This week’s Dekagram features carriage by air, sea and torpedo, and some interesting developments brought to our attention by our network of friends. We’re very grateful to our readers for keeping us so well-informed; we aim to reciprocate and to pay it forward in this week’s edition.
Assisted Air Travel Bill Launched
This week members of the team were honoured to be invited to attend the launch of the Assisted Air Travel Bill at the House of Commons. The Bill, which has cross-party support, is intended to bestow the same dignity on all air travellers regardless of whether they require assistance or not.
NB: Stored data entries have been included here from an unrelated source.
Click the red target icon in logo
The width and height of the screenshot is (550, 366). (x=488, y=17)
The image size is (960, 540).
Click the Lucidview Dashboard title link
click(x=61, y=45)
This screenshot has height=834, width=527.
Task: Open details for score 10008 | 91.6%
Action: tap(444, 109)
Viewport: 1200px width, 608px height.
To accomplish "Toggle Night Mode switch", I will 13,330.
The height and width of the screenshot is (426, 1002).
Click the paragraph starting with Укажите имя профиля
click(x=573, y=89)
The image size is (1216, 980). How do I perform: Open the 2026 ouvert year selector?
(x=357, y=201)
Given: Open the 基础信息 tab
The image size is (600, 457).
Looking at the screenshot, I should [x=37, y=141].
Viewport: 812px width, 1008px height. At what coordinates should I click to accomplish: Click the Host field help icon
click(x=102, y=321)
It is unusual in that it is supported both by advocates for disabled people and by industry players, and is, crucially, proposed by a group, Rights on Flights, which is led by people with reduced mobility.
The five tenets of the proposed bill are harmonisation, inclusion, transparency, accessibility, and fairness. The intention is that the Bill will simplify the presently confusing patchwork of legislation regarding accessibility rights in this context, not least as a result of the exclusive operation of the Montreal Convention. The Bill regards mobility aids as an extension of the passenger’s body, reasoning that (for example) for a person who is wheelchair dependent his or her wheelchair is as necessary to mobility as another passenger’s legs might be. How this principle might mesh with other areas of law, and in particular the criminal law, is perhaps debatable; but there seems no good reason why particular rules should not apply in the context of air travel, much as the word ‘accident’ has an autonomous meaning under the Montreal Convention.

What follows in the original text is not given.